Bandwidth selection

kdelearn.bandwidth_selection.normal_reference(x_train: ndarray, weights_train: Optional[ndarray] = None, kernel_name: str = 'gaussian') ndarray[source]

AMISE-optimal bandwidth for the (assuming) gaussian density.

See paragraph (3.2.1) in [1].

Parameters
  • x_train (ndarray of shape (m_train, n)) – Data points containing data with float type.

  • weights_train (ndarray of shape (m_train,), optional) – Weights of data points. If None, all data points are equally weighted.

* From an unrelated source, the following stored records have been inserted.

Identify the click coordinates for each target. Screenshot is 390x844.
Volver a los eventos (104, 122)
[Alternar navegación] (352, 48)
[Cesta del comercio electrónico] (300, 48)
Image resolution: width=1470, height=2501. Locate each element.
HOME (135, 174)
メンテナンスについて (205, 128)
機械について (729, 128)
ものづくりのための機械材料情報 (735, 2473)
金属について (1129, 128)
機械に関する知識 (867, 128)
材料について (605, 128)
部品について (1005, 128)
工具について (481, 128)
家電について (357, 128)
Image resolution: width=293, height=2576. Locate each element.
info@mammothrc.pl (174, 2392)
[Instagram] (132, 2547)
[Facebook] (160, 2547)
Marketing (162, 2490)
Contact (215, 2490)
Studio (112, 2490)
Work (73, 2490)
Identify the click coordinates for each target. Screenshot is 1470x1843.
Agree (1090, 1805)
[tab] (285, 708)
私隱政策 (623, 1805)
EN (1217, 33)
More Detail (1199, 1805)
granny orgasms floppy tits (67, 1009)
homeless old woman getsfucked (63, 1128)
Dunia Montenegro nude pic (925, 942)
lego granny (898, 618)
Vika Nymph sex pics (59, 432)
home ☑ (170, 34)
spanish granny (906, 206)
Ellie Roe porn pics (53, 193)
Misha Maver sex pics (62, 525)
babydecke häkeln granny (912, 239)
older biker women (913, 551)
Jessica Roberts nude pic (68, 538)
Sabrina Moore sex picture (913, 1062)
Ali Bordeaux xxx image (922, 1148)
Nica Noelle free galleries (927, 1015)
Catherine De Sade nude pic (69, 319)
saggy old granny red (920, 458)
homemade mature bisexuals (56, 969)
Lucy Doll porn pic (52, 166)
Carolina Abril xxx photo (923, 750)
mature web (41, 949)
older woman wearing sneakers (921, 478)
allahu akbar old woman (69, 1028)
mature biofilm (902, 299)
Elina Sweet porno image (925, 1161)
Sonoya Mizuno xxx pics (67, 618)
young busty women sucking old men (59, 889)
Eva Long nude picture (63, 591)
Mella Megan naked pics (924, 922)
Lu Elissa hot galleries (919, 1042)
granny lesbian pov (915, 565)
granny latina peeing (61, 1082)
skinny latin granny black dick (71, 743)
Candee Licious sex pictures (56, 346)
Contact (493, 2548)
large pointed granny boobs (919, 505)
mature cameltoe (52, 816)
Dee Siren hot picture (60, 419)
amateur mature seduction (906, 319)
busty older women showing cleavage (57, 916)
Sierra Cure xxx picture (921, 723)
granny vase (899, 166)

  • kernel_name ({'gaussian', 'uniform', 'epanechnikov', 'cauchy'}, default='gaussian') – Name of kernel function.

Returns

bandwidth – Smoothing parameter for scaling the estimator.

Return type

ndarray of shape (n,)

Examples

>>> x_train = np.random.normal(0, 1, size=(100, 1))
>>> bandwidth = normal_reference(x_train, kernel_name="gaussian")

References

[1] Wand, M. P. and Jones, M. C. Kernel Smoothing. Chapman and Hall, 1995.

kdelearn.bandwidth_selection.direct_plugin(x_train: ndarray, weights_train: Optional[ndarray] = None, kernel_name: str = 'gaussian', stage: int = 2)[source]

Direct plug-in method with gaussian kernel used in estimation of integrated squared density derivatives limited to maximum value of stage equal to 3.

See paragraph (3.6.1) in [1].

Parameters
  • x_train (ndarray of shape (m_train, n)) – Data points containing data with float type.

  • weights_train (ndarray of shape (m_train,), optional) – Weights of data points. If None, all data points are equally weighted.

  • kernel_name ({'gaussian', 'uniform', 'epanechnikov', 'cauchy'}, default='gaussian') – Name of kernel function.

  • stage (int, default=2) – Depth of plugging-in (max 3).

Returns

bandwidth – Smoothing parameter for scaling the estimator.

Return type

ndarray of shape (n,)

Examples

>>> x_train = np.random.normal(0, 1, size=(100, 1))
>>> bandwidth = direct_plugin(x_train, kernel_name="gaussian", stage=2)

References

[1] Wand, M. P. and Jones, M. C. Kernel Smoothing. Chapman and Hall, 1995.